On June 30, a video surfaced in the Turkish media of two soldiers wearing YPG uniforms kicking two local Arab men and stomping on them while screaming at them to disclose the location of IS fighters. In the video, the detainees from a village west of Raqqa insist they don’t know the whereabouts of IS extremists.

The YPG soldiers who were filmed were, in fact, Arabs but this has not served to tamp down local anger over the ugly incident. YPG leaders have acknowledged to local media the authenticity of the video.

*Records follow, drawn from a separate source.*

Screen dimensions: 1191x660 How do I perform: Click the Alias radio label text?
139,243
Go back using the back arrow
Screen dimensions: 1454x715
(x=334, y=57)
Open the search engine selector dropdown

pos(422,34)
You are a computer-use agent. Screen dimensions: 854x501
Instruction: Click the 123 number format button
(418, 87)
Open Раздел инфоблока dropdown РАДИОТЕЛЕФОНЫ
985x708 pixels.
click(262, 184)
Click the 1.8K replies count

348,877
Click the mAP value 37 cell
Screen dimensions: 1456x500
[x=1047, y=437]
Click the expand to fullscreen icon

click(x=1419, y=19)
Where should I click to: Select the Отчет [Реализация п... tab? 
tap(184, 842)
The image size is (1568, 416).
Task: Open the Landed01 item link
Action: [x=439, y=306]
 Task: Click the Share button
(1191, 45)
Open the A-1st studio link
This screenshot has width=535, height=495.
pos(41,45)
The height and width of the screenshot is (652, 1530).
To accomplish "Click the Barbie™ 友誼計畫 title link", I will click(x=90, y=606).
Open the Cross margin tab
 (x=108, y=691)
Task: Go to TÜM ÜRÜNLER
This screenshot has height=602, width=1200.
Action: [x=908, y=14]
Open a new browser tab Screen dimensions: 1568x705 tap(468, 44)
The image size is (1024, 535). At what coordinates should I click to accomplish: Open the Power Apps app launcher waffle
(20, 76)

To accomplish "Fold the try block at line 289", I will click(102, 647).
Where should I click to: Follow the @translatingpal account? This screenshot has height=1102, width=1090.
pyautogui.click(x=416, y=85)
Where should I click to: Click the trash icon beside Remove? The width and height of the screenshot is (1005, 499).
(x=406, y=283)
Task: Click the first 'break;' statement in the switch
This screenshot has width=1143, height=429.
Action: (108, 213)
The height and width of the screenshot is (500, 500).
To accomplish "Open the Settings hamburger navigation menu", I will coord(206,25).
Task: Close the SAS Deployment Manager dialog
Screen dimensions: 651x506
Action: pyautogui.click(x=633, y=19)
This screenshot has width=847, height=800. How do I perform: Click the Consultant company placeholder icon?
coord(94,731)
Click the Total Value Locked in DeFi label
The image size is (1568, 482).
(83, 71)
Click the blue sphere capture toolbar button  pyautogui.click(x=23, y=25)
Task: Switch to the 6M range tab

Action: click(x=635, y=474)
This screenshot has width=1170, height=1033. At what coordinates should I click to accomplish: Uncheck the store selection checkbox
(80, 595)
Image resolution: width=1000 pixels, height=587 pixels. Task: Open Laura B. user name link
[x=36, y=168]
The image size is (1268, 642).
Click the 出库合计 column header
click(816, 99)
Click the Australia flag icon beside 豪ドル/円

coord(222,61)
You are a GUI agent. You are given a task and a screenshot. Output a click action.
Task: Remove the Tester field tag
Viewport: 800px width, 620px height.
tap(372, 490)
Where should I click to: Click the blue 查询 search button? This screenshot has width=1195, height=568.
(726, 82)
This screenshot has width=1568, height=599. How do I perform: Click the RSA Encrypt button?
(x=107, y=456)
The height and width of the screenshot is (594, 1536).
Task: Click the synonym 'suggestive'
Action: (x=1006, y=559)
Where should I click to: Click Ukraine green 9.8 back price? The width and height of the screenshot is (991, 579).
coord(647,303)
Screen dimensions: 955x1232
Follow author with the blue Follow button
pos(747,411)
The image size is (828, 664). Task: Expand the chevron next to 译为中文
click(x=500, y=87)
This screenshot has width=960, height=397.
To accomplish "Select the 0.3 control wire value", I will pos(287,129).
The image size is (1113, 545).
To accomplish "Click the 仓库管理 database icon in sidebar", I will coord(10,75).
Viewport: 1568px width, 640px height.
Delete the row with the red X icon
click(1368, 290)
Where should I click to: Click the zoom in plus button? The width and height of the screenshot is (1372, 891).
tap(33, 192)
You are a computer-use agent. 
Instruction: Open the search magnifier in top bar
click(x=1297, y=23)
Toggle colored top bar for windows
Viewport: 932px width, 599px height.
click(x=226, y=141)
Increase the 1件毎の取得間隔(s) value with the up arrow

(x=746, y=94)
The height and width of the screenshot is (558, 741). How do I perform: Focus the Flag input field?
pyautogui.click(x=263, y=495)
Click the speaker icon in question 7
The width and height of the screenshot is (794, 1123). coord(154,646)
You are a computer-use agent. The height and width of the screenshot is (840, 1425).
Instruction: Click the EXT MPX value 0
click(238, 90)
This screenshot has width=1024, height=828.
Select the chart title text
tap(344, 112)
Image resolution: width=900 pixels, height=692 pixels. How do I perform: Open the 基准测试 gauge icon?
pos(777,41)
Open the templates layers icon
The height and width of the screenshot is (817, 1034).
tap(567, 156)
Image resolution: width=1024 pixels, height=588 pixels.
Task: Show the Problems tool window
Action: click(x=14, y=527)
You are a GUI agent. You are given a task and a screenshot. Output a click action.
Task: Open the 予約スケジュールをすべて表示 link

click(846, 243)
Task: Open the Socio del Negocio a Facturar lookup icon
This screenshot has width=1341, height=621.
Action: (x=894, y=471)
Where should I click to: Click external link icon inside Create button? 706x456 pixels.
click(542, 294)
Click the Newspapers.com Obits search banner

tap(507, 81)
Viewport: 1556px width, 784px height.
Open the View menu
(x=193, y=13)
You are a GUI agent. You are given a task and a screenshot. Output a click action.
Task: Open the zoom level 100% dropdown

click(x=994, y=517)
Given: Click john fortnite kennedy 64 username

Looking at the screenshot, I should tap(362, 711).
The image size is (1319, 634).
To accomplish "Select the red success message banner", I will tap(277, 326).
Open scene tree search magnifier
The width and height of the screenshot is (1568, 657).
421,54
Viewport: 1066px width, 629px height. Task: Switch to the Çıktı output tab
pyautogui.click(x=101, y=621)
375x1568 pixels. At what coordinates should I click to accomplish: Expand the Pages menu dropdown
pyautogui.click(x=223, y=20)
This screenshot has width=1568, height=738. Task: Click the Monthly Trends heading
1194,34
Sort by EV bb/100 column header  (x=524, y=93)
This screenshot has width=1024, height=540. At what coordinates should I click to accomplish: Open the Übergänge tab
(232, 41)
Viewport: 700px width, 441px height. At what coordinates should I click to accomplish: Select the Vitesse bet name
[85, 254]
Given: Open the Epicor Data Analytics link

They have denounced the abuse “in the strongest terms,” describing it as “absolutely unacceptable.”

In a statement, the YPG added, “Since they have broken laws and international norms, they will be held accountable for their irresponsible, individual acts.”

Local Arab suspicions of the Kurds, according to some accounts, haven’t been diminished by the participation of Sunni Arab militias in the assault on Raqqa — an engagement initially insisted on by Washington, though one that has seen Arab militias from the rebel Free Syrian Army seeking battlefield roles.

Long-term stability at stake

Analysts say that providing stability for Raqqa and avoiding rights abuses following the expulsion of the Sunni militants from the city will be crucial in determining the future chances of IS being able to mount a prolonged insurgency in northern Syria. They have warned for months that if the Kurdish-led SDF fails to oversee the city and its outlying villages evenhandedly and within traditional Arab and tribal power structures, the odds of future sectarian conflict will increase, providing an opening for the jihadists.

A civilian and fighters from the Syrian Democratic Forces (SDF) walk along a street in the Raqqa's al-Sana'a industrial neighborhood, Syria June 14, 2017. Mutual suspicion between Arabs and Kurds in Raqqa runs deep and predates the current conflict by decades.
A civilian and fighters from the Syrian Democratic Forces (SDF) walk along a street in the Raqqa's al-Sana'a industrial neighborhood, Syria June 14, 2017. Mutual suspicion between Arabs and Kurds in Raqqa runs deep and predates the current conflict by decades.

“The resulting deficit of trust between the Kurds and Arabs in some areas could be a fault line that jihadis exploit to try to return to liberated areas,” cautions Hassan Hassan, an analyst at the Tahrir Institute for Middle East Policy, a Washington-based think tank, and co-author of the book ISIS: Inside the Army of Terror.

Trust has been in short supply between Arabs and Kurds in northern Syria since even before the start of the uprising six years ago against Syrian President Bashar al-Assad. In the 1970s, Hafez al-Assad, Bashar’s father, displaced tens of thousands of Kurds in the province of Raqqa in order to resettle Arab families. Raqqa’s Arabs fear the Kurds now may seize the opportunity to even the score and engineer a Kurdish expansion, which would result in an upending of current demographics.

IS propaganda, as well as YPG expulsions of Arabs from some villages last year captured by Kurds in northern and eastern Syria, haven’t helped to dispel Arab anxiety — nor do incidents of SDF abuse of detainees.

Raqqa locals allege the anti-Islamic State forces are all too ready to suspect people who continued to live in Raqqa under IS rule of being jihadists or fellow travelers. Relatives of local IS fighters also are quickly viewed as having been complicit with the jihadists, they say.

Activists with a network called Raqqa Is Being Slaughtered Silently reported Monday that SDF units have been mounting arrest raids and detaining young men from villages in the Raqqa countryside.

Some detainees have been taken to training camps and obliged to join so-called Self Defense Forces.

"They are told they will be working to achieve a Democratic Nation in Syria," the activist network says. "The attacking militias have been demanding that young men in the newly controlled villages join the SDF before their families can be allowed to return to their homes."

Kurdish officials dispute the allegations and say many detainees are freed quickly, once it is ascertained they are not IS members. They maintain that even those who were IS members but did not kill or commit heinous crimes will be pardoned.